• [Exercise directions]
Where does the string "Enable" appear in the records? Copy every line that contains it.
#### Data excerpts ####
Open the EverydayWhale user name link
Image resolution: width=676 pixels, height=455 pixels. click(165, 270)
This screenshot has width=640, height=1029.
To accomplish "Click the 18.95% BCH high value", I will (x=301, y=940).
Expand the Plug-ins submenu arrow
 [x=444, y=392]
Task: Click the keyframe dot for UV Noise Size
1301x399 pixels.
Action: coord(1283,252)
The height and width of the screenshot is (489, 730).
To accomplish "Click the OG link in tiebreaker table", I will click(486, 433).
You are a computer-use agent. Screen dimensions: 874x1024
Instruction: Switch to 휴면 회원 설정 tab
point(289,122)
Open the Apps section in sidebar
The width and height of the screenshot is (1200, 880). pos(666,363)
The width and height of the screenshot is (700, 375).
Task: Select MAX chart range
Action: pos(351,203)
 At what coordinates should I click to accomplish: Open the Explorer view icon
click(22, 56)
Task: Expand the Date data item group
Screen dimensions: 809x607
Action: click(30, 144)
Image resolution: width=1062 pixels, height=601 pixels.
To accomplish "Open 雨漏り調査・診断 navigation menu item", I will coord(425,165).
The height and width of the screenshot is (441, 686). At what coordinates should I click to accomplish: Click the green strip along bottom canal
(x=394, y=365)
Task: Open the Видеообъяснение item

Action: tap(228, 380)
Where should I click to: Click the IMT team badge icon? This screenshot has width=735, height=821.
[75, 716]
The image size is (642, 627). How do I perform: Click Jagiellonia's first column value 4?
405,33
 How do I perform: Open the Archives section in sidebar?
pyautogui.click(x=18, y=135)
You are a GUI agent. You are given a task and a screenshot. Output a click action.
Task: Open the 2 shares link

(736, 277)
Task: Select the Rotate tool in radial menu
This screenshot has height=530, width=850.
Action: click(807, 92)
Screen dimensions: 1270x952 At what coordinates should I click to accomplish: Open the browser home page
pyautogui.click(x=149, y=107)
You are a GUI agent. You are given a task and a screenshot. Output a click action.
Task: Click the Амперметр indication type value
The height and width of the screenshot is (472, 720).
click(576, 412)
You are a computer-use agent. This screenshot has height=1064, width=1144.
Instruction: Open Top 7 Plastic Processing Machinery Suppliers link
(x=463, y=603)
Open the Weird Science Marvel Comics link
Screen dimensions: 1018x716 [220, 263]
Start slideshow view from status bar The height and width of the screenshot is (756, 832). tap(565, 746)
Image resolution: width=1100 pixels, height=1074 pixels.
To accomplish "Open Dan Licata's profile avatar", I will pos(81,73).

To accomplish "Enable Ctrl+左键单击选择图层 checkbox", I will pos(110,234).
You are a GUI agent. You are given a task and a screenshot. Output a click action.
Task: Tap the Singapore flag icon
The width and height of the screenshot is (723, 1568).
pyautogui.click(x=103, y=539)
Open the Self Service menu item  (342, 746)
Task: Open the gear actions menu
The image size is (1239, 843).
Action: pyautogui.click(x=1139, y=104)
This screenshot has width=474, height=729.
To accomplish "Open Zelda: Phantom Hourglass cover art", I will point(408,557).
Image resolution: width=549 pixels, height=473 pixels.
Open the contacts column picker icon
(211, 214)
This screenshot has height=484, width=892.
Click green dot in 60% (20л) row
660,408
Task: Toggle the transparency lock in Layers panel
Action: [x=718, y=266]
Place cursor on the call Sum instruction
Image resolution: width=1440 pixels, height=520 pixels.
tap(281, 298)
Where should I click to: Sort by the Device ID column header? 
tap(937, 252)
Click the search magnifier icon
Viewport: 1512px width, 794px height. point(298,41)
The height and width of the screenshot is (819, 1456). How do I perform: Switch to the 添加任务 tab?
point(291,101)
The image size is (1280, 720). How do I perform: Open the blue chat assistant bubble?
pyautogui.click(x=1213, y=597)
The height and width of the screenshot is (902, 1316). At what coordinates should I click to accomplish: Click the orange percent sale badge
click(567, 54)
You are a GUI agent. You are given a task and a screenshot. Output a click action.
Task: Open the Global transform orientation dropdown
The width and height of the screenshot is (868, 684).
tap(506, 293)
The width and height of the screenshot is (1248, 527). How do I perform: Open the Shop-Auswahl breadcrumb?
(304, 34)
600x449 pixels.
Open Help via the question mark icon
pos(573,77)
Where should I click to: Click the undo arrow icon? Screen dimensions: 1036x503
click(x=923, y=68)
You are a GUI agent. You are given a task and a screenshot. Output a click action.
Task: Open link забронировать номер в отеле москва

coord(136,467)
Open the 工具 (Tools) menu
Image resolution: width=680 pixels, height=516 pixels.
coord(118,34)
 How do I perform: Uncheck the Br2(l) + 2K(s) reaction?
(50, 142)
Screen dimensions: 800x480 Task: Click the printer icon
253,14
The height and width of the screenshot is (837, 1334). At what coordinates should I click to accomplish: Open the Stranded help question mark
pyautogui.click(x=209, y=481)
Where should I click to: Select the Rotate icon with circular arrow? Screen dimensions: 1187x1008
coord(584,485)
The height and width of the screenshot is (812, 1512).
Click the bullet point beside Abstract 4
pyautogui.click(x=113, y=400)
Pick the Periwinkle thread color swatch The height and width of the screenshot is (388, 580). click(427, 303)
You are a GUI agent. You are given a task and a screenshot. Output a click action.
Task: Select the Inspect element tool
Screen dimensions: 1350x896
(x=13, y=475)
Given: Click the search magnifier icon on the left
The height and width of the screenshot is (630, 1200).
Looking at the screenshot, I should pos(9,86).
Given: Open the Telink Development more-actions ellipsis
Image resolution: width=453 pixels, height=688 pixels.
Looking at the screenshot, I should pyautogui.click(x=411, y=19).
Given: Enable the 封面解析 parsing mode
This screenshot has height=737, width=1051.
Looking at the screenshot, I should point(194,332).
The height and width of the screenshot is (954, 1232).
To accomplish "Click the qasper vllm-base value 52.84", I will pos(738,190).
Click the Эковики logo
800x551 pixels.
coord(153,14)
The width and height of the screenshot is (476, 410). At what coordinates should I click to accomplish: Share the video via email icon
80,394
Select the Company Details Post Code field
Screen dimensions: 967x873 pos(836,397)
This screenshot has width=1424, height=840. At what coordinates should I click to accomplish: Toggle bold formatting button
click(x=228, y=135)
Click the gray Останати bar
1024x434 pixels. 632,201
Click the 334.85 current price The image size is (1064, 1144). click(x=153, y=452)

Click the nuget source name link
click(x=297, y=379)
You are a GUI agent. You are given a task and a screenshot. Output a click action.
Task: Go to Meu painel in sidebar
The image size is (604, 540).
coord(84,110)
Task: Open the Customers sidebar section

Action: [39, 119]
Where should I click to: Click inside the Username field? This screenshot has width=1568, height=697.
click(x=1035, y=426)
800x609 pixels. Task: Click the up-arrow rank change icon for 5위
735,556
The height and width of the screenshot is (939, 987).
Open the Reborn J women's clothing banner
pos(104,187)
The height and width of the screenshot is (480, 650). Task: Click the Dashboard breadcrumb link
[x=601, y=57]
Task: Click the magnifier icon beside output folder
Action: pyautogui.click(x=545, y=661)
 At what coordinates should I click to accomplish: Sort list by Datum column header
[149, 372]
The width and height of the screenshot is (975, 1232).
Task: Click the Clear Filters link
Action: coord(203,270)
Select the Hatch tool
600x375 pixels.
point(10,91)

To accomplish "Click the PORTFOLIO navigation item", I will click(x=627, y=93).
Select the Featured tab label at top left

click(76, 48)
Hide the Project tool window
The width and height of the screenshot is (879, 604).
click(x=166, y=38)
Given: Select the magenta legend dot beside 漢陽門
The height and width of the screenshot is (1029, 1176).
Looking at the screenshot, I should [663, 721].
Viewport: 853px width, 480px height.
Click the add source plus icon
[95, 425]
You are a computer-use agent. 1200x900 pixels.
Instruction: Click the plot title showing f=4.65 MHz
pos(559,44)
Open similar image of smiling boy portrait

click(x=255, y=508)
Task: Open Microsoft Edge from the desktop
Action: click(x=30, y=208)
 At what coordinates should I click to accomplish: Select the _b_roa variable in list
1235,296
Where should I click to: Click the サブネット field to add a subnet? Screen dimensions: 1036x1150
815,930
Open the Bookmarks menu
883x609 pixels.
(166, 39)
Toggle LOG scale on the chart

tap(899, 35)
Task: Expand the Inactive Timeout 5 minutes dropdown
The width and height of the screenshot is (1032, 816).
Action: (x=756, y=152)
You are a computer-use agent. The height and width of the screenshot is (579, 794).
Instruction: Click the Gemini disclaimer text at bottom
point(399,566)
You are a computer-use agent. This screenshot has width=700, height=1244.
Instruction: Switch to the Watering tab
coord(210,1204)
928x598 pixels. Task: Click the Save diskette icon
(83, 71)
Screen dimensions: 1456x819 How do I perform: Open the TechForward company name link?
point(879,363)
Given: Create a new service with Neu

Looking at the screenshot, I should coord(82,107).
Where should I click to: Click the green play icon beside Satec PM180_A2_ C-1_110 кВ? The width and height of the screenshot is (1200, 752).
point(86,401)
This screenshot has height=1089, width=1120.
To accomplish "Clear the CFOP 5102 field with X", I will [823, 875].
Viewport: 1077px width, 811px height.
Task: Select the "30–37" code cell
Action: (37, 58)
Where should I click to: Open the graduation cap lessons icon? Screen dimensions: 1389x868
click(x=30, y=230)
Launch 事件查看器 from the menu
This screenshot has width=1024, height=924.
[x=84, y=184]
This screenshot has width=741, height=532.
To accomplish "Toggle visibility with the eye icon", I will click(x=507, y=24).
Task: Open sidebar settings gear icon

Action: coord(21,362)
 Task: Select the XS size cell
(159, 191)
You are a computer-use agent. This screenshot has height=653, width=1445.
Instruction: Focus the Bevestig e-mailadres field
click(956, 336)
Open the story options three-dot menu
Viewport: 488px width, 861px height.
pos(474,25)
####
• [Expected answer]
To accomplish "Enable Ctrl+左键单击选择图层 checkbox", I will pos(110,234).
Given: Enable the 封面解析 parsing mode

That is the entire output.